Building a Julia-Powered E-Ink Dashboard: A Dev Log

Log 04: July 20th, 2025 - Polar Pi :pie:

Behold! We have OpenMeteo.jl now! It is undocumented, untested, and unregistered but it exists as a package now and fully utilizes the FlatBuffer specification from OpenMeteo! It supports all endpoints from OpenMeteo including the forecast, air quality, and additional modules here: 🌦️ Docs | Open-Meteo.com

It only has one function right now but here is an example on how to use it:

using OpenMeteo

url = "https://api.open-meteo.com/v1/forecast"
params = Dict(
    "latitude" => "42.3751",
    "longitude" => "-71.1056",
    "daily" => [
        "temperature_2m_max",
        "temperature_2m_min",
        "sunset",
        "sunrise",
        "wind_speed_10m_max",
        "wind_gusts_10m_max",
        "wind_speed_10m_min",
        "wind_gusts_10m_min"
    ],
    "hourly" => [
        "temperature_2m",
        "uv_index",
        "precipitation_probability",
        "precipitation",
        "relative_humidity_2m",
        "wind_speed_10m",
        "wind_direction_10m"
    ],
    "timezone" => "America/New_York",
    "forecast_days" => "1",
    "timeformat" => "unixtime",
    "wind_speed_unit" => "mph",
    "temperature_unit" => "fahrenheit",
    "precipitation_unit" => "inch"
)
method = "GET"
verify = true

resp = OpenMeteo.request_weather_api(url, params = params, method = method, verify = verify)[1]

hourly_vars = Dict(params["hourly"] .=> [resp.hourly.variables[x].values for x in 1:length(params["hourly"])])
daily_vars = Dict(params["daily"] .=> [resp.daily.variables[x].values for x in 1:length(params["daily"])])
sunset = resp.daily.variables[3].values_int64
sunrise = resp.daily.variables[4].values_int64

Which gives an output response like:

julia> resp
OpenMeteo.WeatherApiResponse{OpenMeteo.VariablesWithTime{OpenMeteo.VariableWithValues}, OpenMeteo.VariablesWithTime{OpenMeteo.VariableWithValues}, OpenMeteo.Vari
ablesWithTime{OpenMeteo.VariableWithValues}, OpenMeteo.VariablesWithTime{OpenMeteo.VariableWithValues}, OpenMeteo.VariablesWithTime{OpenMeteo.VariableWithValues}
}
  latitude: Float32 42.372776f0
  longitude: Float32 -71.09675f0
  elevation: Float32 12.0f0
  generation_time_milliseconds: Float32 0.106573105f0
  location_id: Int64 0
  model: OpenMeteo.Model OpenMeteo.Modelbest_match
  utc_offset_seconds: Int32 -14400
  timezone: String "America/New_York"
  timezone_abbreviation: String "GMT-4"
  current: Nothing nothing
  daily: OpenMeteo.VariablesWithTime{OpenMeteo.VariableWithValues}
  hourly: OpenMeteo.VariablesWithTime{OpenMeteo.VariableWithValues}
  minutely_15: Nothing nothing
  six_hourly: Nothing nothing

On this occasion, I celebrate with a gif:

So what do I do with this unstoppable power? Well, visualize it of course!

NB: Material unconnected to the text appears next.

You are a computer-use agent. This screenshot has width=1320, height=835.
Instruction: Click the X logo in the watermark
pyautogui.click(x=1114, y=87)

Here are some rough cut attempts at the moment:

using CairoMakie
using OpenMeteo

url = "https://api.open-meteo.com/v1/forecast"
params = Dict(
    "latitude" => "42.3751",
    "longitude" => "-71.1056",
    "daily" => [
        "temperature_2m_max",
        "temperature_2m_min",
        "sunset",
        "sunrise",
        "wind_speed_10m_max",
        "wind_gusts_10m_max",
        "wind_speed_10m_min",
        "wind_gusts_10m_min"
    ],
    "hourly" => [
        "temperature_2m",
        "uv_index",
        "precipitation_probability",
        "precipitation",
        "relative_humidity_2m",
        "wind_speed_10m",
        "wind_direction_10m"
    ],
    "timezone" => "America/New_York",
    "forecast_days" => "1",
    "timeformat" => "unixtime",
    "wind_speed_unit" => "mph",
    "temperature_unit" => "fahrenheit",
    "precipitation_unit" => "inch"
)
method = "GET"
verify = true

resp = OpenMeteo.request_weather_api(url, params = params, method = method, verify = verify)[1]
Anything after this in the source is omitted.